Records from a data collection
----------

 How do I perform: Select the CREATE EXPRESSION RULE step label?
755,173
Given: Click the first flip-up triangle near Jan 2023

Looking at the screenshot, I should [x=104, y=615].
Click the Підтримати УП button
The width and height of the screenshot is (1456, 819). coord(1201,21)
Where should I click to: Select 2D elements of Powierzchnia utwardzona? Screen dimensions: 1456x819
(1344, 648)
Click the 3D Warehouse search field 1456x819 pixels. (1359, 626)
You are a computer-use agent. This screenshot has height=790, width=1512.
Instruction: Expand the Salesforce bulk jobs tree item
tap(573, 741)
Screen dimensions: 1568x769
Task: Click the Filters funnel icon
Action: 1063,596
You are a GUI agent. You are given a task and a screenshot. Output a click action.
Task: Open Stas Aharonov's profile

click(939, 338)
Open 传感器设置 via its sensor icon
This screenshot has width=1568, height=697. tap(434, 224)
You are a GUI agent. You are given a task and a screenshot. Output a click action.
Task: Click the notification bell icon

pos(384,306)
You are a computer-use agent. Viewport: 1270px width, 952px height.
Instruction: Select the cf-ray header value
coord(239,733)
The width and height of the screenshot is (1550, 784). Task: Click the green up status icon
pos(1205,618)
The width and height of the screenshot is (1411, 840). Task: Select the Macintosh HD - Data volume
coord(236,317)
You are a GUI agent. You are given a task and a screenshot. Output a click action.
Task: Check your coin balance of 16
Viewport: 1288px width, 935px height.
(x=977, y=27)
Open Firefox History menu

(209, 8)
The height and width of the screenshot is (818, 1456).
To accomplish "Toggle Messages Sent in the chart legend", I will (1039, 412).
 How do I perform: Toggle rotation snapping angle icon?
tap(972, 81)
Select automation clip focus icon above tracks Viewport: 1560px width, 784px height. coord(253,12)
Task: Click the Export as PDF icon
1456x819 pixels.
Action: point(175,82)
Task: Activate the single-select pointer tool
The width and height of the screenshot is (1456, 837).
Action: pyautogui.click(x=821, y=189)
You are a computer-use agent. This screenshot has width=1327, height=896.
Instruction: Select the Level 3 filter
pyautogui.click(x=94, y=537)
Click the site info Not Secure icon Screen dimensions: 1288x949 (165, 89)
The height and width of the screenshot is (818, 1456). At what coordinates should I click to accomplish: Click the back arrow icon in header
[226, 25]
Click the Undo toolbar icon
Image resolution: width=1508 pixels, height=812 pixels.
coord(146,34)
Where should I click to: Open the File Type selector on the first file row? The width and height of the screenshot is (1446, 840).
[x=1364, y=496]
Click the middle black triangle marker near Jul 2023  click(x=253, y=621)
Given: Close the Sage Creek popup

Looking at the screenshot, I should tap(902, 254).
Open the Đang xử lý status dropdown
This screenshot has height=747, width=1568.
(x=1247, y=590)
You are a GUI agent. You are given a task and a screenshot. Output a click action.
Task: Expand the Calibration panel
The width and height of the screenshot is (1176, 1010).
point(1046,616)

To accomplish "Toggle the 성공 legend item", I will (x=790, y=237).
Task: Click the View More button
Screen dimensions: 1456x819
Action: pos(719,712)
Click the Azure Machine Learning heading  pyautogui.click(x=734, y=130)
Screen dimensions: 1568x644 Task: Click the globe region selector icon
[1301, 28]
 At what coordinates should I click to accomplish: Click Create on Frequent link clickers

----------

Take the lines above from the one containing "Click the Підтримати УП button" down to the one containing "Click the site", and transcribe them exactly, both ends included.

**YOUR RESPONSE:**
Click the Підтримати УП button
The width and height of the screenshot is (1456, 819). coord(1201,21)
Where should I click to: Select 2D elements of Powierzchnia utwardzona? Screen dimensions: 1456x819
(1344, 648)
Click the 3D Warehouse search field 1456x819 pixels. (1359, 626)
You are a computer-use agent. This screenshot has height=790, width=1512.
Instruction: Expand the Salesforce bulk jobs tree item
tap(573, 741)
Screen dimensions: 1568x769
Task: Click the Filters funnel icon
Action: 1063,596
You are a GUI agent. You are given a task and a screenshot. Output a click action.
Task: Open Stas Aharonov's profile

click(939, 338)
Open 传感器设置 via its sensor icon
This screenshot has width=1568, height=697. tap(434, 224)
You are a GUI agent. You are given a task and a screenshot. Output a click action.
Task: Click the notification bell icon

pos(384,306)
You are a computer-use agent. Viewport: 1270px width, 952px height.
Instruction: Select the cf-ray header value
coord(239,733)
The width and height of the screenshot is (1550, 784). Task: Click the green up status icon
pos(1205,618)
The width and height of the screenshot is (1411, 840). Task: Select the Macintosh HD - Data volume
coord(236,317)
You are a GUI agent. You are given a task and a screenshot. Output a click action.
Task: Check your coin balance of 16
Viewport: 1288px width, 935px height.
(x=977, y=27)
Open Firefox History menu

(209, 8)
The height and width of the screenshot is (818, 1456).
To accomplish "Toggle Messages Sent in the chart legend", I will (1039, 412).
 How do I perform: Toggle rotation snapping angle icon?
tap(972, 81)
Select automation clip focus icon above tracks Viewport: 1560px width, 784px height. coord(253,12)
Task: Click the Export as PDF icon
1456x819 pixels.
Action: point(175,82)
Task: Activate the single-select pointer tool
The width and height of the screenshot is (1456, 837).
Action: pyautogui.click(x=821, y=189)
You are a computer-use agent. This screenshot has width=1327, height=896.
Instruction: Select the Level 3 filter
pyautogui.click(x=94, y=537)
Click the site info Not Secure icon Screen dimensions: 1288x949 (165, 89)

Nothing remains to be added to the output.